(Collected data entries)
-------
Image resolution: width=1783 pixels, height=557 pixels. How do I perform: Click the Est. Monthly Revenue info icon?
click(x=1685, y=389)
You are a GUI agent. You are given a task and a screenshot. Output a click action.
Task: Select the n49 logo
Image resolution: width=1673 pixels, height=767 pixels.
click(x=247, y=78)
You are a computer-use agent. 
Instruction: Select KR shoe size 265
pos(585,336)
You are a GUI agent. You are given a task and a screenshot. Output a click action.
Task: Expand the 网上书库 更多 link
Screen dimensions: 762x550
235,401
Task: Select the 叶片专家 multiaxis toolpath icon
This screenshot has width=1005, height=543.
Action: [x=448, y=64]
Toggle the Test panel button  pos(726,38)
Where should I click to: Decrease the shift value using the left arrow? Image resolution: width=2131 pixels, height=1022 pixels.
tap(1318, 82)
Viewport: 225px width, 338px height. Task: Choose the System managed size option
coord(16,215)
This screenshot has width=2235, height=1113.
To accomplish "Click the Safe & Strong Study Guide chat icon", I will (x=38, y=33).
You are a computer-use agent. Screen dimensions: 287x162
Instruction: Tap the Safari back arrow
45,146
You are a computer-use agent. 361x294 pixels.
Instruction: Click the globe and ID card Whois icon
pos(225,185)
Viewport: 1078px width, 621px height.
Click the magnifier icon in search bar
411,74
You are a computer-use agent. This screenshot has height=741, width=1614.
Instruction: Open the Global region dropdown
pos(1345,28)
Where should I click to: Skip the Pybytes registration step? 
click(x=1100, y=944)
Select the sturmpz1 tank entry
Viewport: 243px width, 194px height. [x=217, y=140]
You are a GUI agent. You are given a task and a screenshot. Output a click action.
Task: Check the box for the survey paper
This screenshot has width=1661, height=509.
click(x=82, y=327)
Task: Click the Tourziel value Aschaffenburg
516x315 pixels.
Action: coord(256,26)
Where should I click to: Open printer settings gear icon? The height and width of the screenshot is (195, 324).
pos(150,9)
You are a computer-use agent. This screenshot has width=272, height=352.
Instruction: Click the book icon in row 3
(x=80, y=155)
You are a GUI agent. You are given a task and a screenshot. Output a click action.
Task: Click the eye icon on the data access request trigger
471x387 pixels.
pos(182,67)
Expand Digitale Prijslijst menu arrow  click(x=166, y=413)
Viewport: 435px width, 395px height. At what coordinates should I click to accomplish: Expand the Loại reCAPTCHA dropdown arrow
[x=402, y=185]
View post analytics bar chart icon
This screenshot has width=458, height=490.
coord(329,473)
-------
> [What to work on]:
Output the data above without altering a line.

> [The completed task]:
Image resolution: width=1783 pixels, height=557 pixels. How do I perform: Click the Est. Monthly Revenue info icon?
click(x=1685, y=389)
You are a GUI agent. You are given a task and a screenshot. Output a click action.
Task: Select the n49 logo
Image resolution: width=1673 pixels, height=767 pixels.
click(x=247, y=78)
You are a computer-use agent. 
Instruction: Select KR shoe size 265
pos(585,336)
You are a GUI agent. You are given a task and a screenshot. Output a click action.
Task: Expand the 网上书库 更多 link
Screen dimensions: 762x550
235,401
Task: Select the 叶片专家 multiaxis toolpath icon
This screenshot has width=1005, height=543.
Action: [x=448, y=64]
Toggle the Test panel button  pos(726,38)
Where should I click to: Decrease the shift value using the left arrow? Image resolution: width=2131 pixels, height=1022 pixels.
tap(1318, 82)
Viewport: 225px width, 338px height. Task: Choose the System managed size option
coord(16,215)
This screenshot has width=2235, height=1113.
To accomplish "Click the Safe & Strong Study Guide chat icon", I will (x=38, y=33).
You are a computer-use agent. Screen dimensions: 287x162
Instruction: Tap the Safari back arrow
45,146
You are a computer-use agent. 361x294 pixels.
Instruction: Click the globe and ID card Whois icon
pos(225,185)
Viewport: 1078px width, 621px height.
Click the magnifier icon in search bar
411,74
You are a computer-use agent. This screenshot has height=741, width=1614.
Instruction: Open the Global region dropdown
pos(1345,28)
Where should I click to: Skip the Pybytes registration step? 
click(x=1100, y=944)
Select the sturmpz1 tank entry
Viewport: 243px width, 194px height. [x=217, y=140]
You are a GUI agent. You are given a task and a screenshot. Output a click action.
Task: Check the box for the survey paper
This screenshot has width=1661, height=509.
click(x=82, y=327)
Task: Click the Tourziel value Aschaffenburg
516x315 pixels.
Action: coord(256,26)
Where should I click to: Open printer settings gear icon? The height and width of the screenshot is (195, 324).
pos(150,9)
You are a computer-use agent. This screenshot has width=272, height=352.
Instruction: Click the book icon in row 3
(x=80, y=155)
You are a GUI agent. You are given a task and a screenshot. Output a click action.
Task: Click the eye icon on the data access request trigger
471x387 pixels.
pos(182,67)
Expand Digitale Prijslijst menu arrow  click(x=166, y=413)
Viewport: 435px width, 395px height. At what coordinates should I click to accomplish: Expand the Loại reCAPTCHA dropdown arrow
[x=402, y=185]
View post analytics bar chart icon
This screenshot has width=458, height=490.
coord(329,473)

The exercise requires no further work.